▸ DO THIS:
Reproduce the following data in full, word for word, without changing any line.

━━━━━ SUPPLIED DATA ━━━━━

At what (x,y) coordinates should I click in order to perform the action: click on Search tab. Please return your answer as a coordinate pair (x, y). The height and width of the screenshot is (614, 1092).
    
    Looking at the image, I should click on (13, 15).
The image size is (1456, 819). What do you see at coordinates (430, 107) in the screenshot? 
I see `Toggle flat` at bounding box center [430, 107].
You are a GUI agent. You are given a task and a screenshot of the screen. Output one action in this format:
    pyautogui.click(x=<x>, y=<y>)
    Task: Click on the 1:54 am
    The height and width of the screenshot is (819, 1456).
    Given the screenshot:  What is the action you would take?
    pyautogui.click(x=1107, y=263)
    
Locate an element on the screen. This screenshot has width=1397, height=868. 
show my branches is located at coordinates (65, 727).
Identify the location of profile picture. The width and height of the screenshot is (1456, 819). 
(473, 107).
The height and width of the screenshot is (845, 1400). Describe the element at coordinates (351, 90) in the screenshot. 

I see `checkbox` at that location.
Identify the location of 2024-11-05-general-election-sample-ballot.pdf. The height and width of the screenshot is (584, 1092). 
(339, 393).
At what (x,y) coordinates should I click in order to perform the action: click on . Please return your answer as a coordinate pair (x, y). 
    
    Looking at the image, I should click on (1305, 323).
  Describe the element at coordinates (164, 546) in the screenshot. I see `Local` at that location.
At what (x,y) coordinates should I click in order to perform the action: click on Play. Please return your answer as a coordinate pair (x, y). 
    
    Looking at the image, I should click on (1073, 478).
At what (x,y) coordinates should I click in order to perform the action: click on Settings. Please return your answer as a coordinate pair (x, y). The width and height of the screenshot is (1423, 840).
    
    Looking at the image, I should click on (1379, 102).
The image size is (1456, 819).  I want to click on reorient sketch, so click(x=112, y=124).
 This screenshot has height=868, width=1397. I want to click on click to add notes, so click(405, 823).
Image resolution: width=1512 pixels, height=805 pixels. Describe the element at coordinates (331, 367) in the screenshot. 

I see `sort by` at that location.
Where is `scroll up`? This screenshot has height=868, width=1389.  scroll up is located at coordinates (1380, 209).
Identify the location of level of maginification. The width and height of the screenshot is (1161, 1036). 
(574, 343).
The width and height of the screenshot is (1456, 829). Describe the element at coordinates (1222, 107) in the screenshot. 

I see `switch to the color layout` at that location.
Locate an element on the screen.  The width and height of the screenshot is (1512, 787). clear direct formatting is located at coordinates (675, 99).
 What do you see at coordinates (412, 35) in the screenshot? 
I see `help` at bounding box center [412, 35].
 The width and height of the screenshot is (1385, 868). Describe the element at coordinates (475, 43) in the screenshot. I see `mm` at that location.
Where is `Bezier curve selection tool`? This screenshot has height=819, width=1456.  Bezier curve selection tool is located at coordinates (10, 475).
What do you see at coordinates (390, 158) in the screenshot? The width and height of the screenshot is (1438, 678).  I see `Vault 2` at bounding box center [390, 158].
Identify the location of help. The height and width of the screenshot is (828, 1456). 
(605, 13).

━━━━━

▸ OUTPUT FOR THIS EXERCISE:
At what (x,y) coordinates should I click in order to perform the action: click on Search tab. Please return your answer as a coordinate pair (x, y). The height and width of the screenshot is (614, 1092).
    
    Looking at the image, I should click on (13, 15).
The image size is (1456, 819). What do you see at coordinates (430, 107) in the screenshot? 
I see `Toggle flat` at bounding box center [430, 107].
You are a GUI agent. You are given a task and a screenshot of the screen. Output one action in this format:
    pyautogui.click(x=<x>, y=<y>)
    Task: Click on the 1:54 am
    The height and width of the screenshot is (819, 1456).
    Given the screenshot:  What is the action you would take?
    pyautogui.click(x=1107, y=263)
    
Locate an element on the screen. This screenshot has width=1397, height=868. 
show my branches is located at coordinates (65, 727).
Identify the location of profile picture. The width and height of the screenshot is (1456, 819). 
(473, 107).
The height and width of the screenshot is (845, 1400). Describe the element at coordinates (351, 90) in the screenshot. 

I see `checkbox` at that location.
Identify the location of 2024-11-05-general-election-sample-ballot.pdf. The height and width of the screenshot is (584, 1092). 
(339, 393).
At what (x,y) coordinates should I click in order to perform the action: click on . Please return your answer as a coordinate pair (x, y). 
    
    Looking at the image, I should click on (1305, 323).
  Describe the element at coordinates (164, 546) in the screenshot. I see `Local` at that location.
At what (x,y) coordinates should I click in order to perform the action: click on Play. Please return your answer as a coordinate pair (x, y). 
    
    Looking at the image, I should click on (1073, 478).
At what (x,y) coordinates should I click in order to perform the action: click on Settings. Please return your answer as a coordinate pair (x, y). The width and height of the screenshot is (1423, 840).
    
    Looking at the image, I should click on (1379, 102).
The image size is (1456, 819).  I want to click on reorient sketch, so click(x=112, y=124).
 This screenshot has height=868, width=1397. I want to click on click to add notes, so click(405, 823).
Image resolution: width=1512 pixels, height=805 pixels. Describe the element at coordinates (331, 367) in the screenshot. 

I see `sort by` at that location.
Where is `scroll up`? This screenshot has height=868, width=1389.  scroll up is located at coordinates (1380, 209).
Identify the location of level of maginification. The width and height of the screenshot is (1161, 1036). 
(574, 343).
The width and height of the screenshot is (1456, 829). Describe the element at coordinates (1222, 107) in the screenshot. 

I see `switch to the color layout` at that location.
Locate an element on the screen.  The width and height of the screenshot is (1512, 787). clear direct formatting is located at coordinates (675, 99).
 What do you see at coordinates (412, 35) in the screenshot? 
I see `help` at bounding box center [412, 35].
 The width and height of the screenshot is (1385, 868). Describe the element at coordinates (475, 43) in the screenshot. I see `mm` at that location.
Where is `Bezier curve selection tool`? This screenshot has height=819, width=1456.  Bezier curve selection tool is located at coordinates (10, 475).
What do you see at coordinates (390, 158) in the screenshot? The width and height of the screenshot is (1438, 678).  I see `Vault 2` at bounding box center [390, 158].
Identify the location of help. The height and width of the screenshot is (828, 1456). 
(605, 13).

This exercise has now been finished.